Here's a video of the actual thing, not just an animation.
They had the same system in downtown Frankfurt already 15 years ago. I know because I used it.
Wow, those Germans beat Google to it. According to popular media, Google invented autonomous parking, the autonomous car in general, the internet, the computer and the wheel. Today must be a sad day at Google.
http://en.wikipedia.org/wiki/A...
The basic idea has been around for a while now, in a number of countries besides Germany. And it has less to do with laziness or luxury, and more to do with maximizing the use of valuable space in areas of high urban density. The only thing that appears to be novel here is the use of a free-moving robot rather than a conveyance that is incorporated into the parking structure itself. Granted, there are other benefits as well--being able to retrieve your car rapidly and efficiently reduces parking structure congestion and environmental pollution from excessive idling.

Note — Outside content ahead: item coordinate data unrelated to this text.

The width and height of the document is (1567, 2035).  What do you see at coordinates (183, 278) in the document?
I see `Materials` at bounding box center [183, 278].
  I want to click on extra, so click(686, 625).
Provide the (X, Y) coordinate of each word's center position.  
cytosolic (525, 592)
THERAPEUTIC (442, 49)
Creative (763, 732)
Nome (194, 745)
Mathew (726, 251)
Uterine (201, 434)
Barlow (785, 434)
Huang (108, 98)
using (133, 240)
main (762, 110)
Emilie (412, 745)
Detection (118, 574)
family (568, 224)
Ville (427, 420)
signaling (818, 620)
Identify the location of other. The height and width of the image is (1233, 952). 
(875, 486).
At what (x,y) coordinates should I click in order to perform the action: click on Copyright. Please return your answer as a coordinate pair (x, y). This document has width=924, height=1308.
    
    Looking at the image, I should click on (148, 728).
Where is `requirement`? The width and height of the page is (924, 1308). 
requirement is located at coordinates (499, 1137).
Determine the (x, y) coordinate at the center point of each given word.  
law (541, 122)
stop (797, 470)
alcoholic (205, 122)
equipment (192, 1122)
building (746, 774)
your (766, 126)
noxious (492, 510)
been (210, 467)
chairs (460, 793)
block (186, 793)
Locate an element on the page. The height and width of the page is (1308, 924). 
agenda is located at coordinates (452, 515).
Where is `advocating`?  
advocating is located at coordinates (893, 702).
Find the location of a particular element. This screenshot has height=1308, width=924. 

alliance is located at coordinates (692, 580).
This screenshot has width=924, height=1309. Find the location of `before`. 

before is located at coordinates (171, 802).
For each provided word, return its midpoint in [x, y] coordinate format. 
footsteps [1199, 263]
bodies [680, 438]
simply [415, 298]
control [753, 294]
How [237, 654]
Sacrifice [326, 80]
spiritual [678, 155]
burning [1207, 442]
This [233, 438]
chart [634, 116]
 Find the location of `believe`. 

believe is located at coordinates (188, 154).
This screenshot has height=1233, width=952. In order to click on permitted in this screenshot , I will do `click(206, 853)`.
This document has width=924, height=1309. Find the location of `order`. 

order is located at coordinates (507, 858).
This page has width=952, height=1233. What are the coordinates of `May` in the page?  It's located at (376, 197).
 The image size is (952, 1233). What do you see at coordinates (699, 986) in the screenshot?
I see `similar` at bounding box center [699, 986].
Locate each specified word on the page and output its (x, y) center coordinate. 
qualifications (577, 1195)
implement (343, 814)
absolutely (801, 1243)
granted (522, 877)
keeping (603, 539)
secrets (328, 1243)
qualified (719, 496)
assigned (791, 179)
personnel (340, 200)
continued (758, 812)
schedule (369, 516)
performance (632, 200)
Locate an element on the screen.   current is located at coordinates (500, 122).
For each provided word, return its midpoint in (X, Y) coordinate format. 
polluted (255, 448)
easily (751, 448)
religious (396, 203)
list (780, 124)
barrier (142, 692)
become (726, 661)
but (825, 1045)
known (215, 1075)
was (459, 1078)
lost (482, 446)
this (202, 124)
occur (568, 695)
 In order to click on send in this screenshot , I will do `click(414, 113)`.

It's a neat application, but I'm not sure that it's what most of us would think of as a "robot".
Is it me or does anybody see a problem with this? in that unless you can fork lift the car from in front or behind you need to leave a large amount of space between each car to get the robot in. Which reduces your carpark capacity. Councils in the UK make new carparks with tiny spaces where you have to literally climb out this is done to maximise revenue.
No more humans working as parking valets! The trend continues. Make note that agencies do not consider the availability of a trade just the fact that if the job were available the person is able to do it. Therefore you are not disabled even if every trade you can work in is eliminated by technology. You might be blind and confined to a wheelchair but by god you can still weave one heck of a buggy whip and therefore can not be classified as disabled even when no buggy whip factory exists. And being that you are not disabled that nasty court order compelling you to pay child support puts you into a perpetual legal death with plenty of cell time. After all you could be making those buggy whips to feed your kids!
I vas born in Dusseldorf, and zat is vhy zey call me Rolf.
long term parking / offsite much cheaper is alot less then $40 a day to park.
Over there there is an medicare like system for all.
Not that long ago Amazon bought a bot company which produces warehouse bots, bots that can store and retrieve and keep tag items on / off the shelves
Methinks Amazon may have a new line of business --- all it needs is to give its bots a pair of fork lift like "steel forks" and shelves that are big and study enough to store a complete vehicle in and walla, Parking Bots !!